2006/5/3


セーヌ川のほとりで

パリ3日目。今日から宿を移し、僕の高校時代の友人、大竹君の家にお世話になる事になりました。

ロンドンに3年、パリに1年半程住んでいる彼は、現在、星付きの高級フランス料理店で修行中の身です。僕らの卒業した高校は東京、世田谷にある日本大学付属桜ヶ丘高校という所で、大竹君とは男女別学と言う、最も中途半端な環境の中で一緒に汗臭い青春を過ごした仲でした。特に3年生の時は席が前と後ろだったという事も有り、難関、日本大学入学を目指して、様々な暗号を作って日大統一テスト(高校3年の11月に行われる付属生の為の入学試験)を乗り切りました。夏になると、我が家の庭で毎週の様に行われていたバーベキュー大会にもよく参加しており、来ると必ずうちのオカンに焼きナスの皮を剥かされていたため、我が家では未だに「ナスオ」というあだ名で呼ばれています。
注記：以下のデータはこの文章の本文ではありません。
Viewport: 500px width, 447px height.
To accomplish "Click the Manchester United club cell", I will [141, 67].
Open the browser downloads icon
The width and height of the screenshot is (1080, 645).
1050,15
パリに行ったら頼む!と、1年以上も前からお願いしていたのですが、仕事が忙しい彼と中々連絡が取れず、昨夜、ようやく再会の約束をする事が出来ました。ユースホステルのドミトリー(相部屋)でも、一泊2000円以上もするパリでは彼の様な存在は本当に有り難い。ヨーロッパ旅行のしっかりとしたプランをまだ立てていない僕は彼女が帰った後も暫くこの家にお世話になろうと思っています。


どこを撮っても絵になる街

そんな訳で今日はお互い別々にやる事を片付けたり、荷物を大竹邸へ移動したりしているうちにアッという間に夕方になってしまいました。昨日と同じ様に公園で昼寝をした後は、彼女の仕事関係の人達と一緒に飲みに行き、そのままライブを観に行きました。

音楽関係の仕事をしている彼女は、日本ではまだ知られていないアーティストを発掘する為にフランスに来ています。様々な音楽を聴き、様々なライブを観るのが彼女の仕事。僕と合流した現在もその仕事は継続中で、毎日、打合わせやら何やらで、忙しそうに動き回っています。僕はそれにくっ付いて行ったり、行かなかったりと、適当にのんびりやっていますが、タダでライブが観られるならもちろん行く!と、彼女の仕事に便乗して久しぶりにいい音楽を聴かせてもらいました。

初めて訪れたヨーロッパのクラブ。そこに集うオシャレなパリっ子達。今まで聴いた事も無い音楽。バンドのマネージャーと話をしている彼女。久しぶりに都会のナイトライフを満喫したと同時に、その熱気に目が回りそうになっていました。全ては今、僕がいる現実とはかけ離れた世界の出来事の様に感じられ、同じ様に日本という国がとても遠くに行ってしまった気がしました。

もうすぐ夢が醒める…

立ち向かわなければならない僕の現実は、もっと違う所にある様な気がしました。